Source material section start

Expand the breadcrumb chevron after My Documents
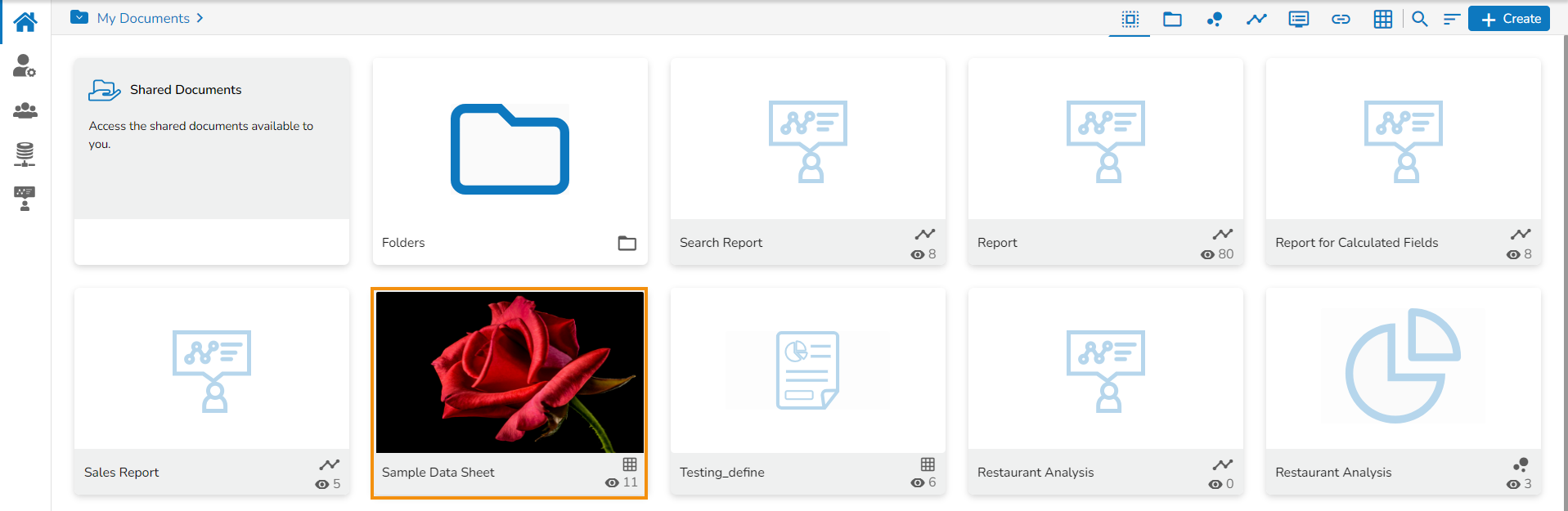 (200, 18)
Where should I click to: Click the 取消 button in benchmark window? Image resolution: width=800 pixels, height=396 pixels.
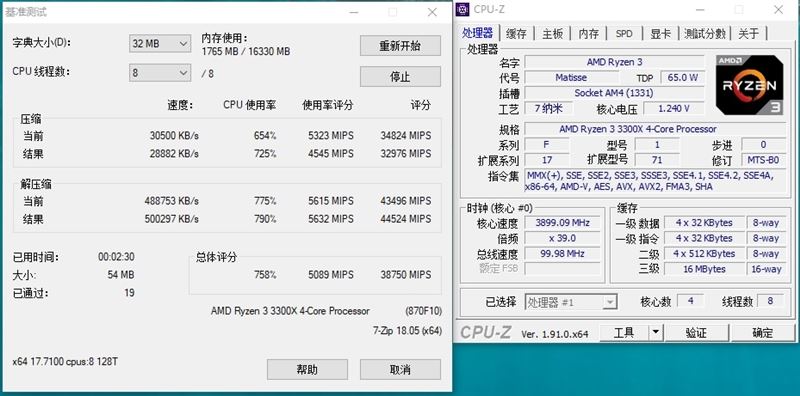[x=400, y=369]
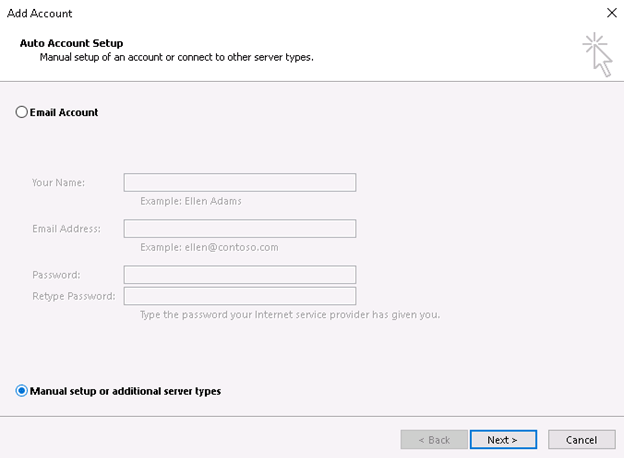Click the Example: Ellen Adams hint text
624x458 pixels.
point(191,201)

Source material section end

Retype all entries exactly, without the images.

Expand the breadcrumb chevron after My Documents
 (200, 18)
Where should I click to: Click the 取消 button in benchmark window? Image resolution: width=800 pixels, height=396 pixels.
[x=400, y=369]
Click the Example: Ellen Adams hint text
624x458 pixels.
point(191,201)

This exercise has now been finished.